À cet endroit, un tableur de calcul a été développé qui peut être téléchargé ici.

Une page Web dédié à ce sujet peut être consultée qui en explique plus d’aspects.

Pour la Suisse il faudrait disposer d’environ 60 TWh par an (1) d’ici 2050 pour avoir abandonné le mazout, le gaz, l’essence et le diesel pour électrifier le chauffage des habitations par pompes à chaleur, et passer à une mobilité tout électrique. Ce chiffre contient aussi le remplacement des centrales nucléaires vouées au démantèlement au cours de cette période. Bien sûr, des économies et des optimisations énergétiques seront aussi effectuées, sinon il faudrait investir encore plus.

Attention : il s’agit d’approvisionner, de fournir du courant en temps et en heure, et non simplement de produire. Il faut donc prévoir un système entier qui satisfait cette exigence, ce qui entraîne de lourds investissements pour le stockage et la récupération de l’électricité.

Résultat d’une comparaison

Selon la « stratégie énergétique 2050 » du Conseil fédéral, tout cet approvisionnement devrait être réalisé à l’aide d’énergies dites renouvelables. Au vu des résistances envers l’éolien on pensera donc à un scénario, à un mix électrique, composé de 45% de photovoltaïque (PV) industriel, 45% de PV individuel (toits des maisons), et 10% d’éolien. D’autre scénarii peuvent être choisis et simulés à l’aide du tableur. D’autres sources sont possibles mais qui resteront marginales et avec un impact financier peu différent.

Un autre scénario consiste à développer une part limitée quoiqu’ambitieuse de renouvelables, 10% de chaque PV industriel et individuel, 5% d’éolien, avec 75% de nucléaire, si c’était légalement rendu possible et socialement acceptable.

Les investissements nécessaires seraient de 220 milliards de Fr dans le premier cas et de 72 Mrd Fr dans le deuxième cas dont 70% pour les renouvelables ne couvrant que 25% de l’approvisionnement. Rien de cette ampleur ne figure dans aucun plan, qu’il soit stratégique ou opérationnel.

La solution « tout renouvelable » coûterait donc 2,4 fois plus cher pour la production primaire, mais 3,0 fois plus cher au total, les investissements pour le réseau et la distribution n’étant pas inclus dans ce calcul. Ces coûts d’investissement ont un impact proportionnel sur le coût de production du kWh.
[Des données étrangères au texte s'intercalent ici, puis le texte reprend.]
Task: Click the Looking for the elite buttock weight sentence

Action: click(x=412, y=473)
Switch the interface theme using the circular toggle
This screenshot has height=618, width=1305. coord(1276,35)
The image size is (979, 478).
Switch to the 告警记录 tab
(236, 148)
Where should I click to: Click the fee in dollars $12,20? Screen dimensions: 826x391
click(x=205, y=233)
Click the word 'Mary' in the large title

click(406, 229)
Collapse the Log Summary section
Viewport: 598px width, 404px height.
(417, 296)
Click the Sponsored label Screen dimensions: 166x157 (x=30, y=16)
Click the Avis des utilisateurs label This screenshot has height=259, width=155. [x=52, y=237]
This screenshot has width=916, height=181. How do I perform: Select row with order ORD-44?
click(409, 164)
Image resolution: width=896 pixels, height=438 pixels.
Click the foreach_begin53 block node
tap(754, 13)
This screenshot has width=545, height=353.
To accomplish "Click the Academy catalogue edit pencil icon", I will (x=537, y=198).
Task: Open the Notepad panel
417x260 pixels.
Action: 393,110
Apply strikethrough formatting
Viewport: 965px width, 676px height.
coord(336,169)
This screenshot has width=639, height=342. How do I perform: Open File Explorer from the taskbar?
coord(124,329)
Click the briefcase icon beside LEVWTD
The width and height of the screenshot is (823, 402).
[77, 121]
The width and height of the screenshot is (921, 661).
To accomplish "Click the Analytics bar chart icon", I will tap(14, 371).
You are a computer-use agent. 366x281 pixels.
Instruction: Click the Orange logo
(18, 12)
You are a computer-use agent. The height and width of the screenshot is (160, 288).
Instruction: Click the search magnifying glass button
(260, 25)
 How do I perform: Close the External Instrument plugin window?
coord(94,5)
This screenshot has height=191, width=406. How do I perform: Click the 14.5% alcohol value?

Les capacités de production à installer seraient de 127 GWe contre 36. Le nucléaire demanderait seulement 5,7 GWe, ce qui serait réalisé avec trois ou quatre centrales EPR modernes, ou de meilleures encore, car les Chinois ne cessent d’améliorer cette technologie. Rappelons aussi que lesdites renouvelables n’ont pas une longue durée de vie et qu’il faut les renouveler tous les 20-30 ans alors que c’est plus du double pour le nucléaire.

Pour la solution « tout renouvelable » il faudrait multiplier les puissances actuellement installées, mais aussi pour l’autre solution qui ne contiendrait que 25% de renouvelables nouvelles.

Chacune et chacun peut critiquer ces chiffres qui n’ont aucune ambition d’être exact. Mais, jouant avec les facteurs d’influence on s’aperçoit que les ordres de grandeur restent énormes, inévitables. Ils doivent s’imposer et faire taire les ravis verts de la crèche politique et de l’administration fédérale. La transition énergétique risque bien de partir en fumée, comme le fit la transition vers Sirius d’une secte abominable.

(1) La production actuelle en Suisse est de 65 TWh/a, auxquels s’ajoutent 4 TWh/a pour le pompage dans des lacs d’accumulation.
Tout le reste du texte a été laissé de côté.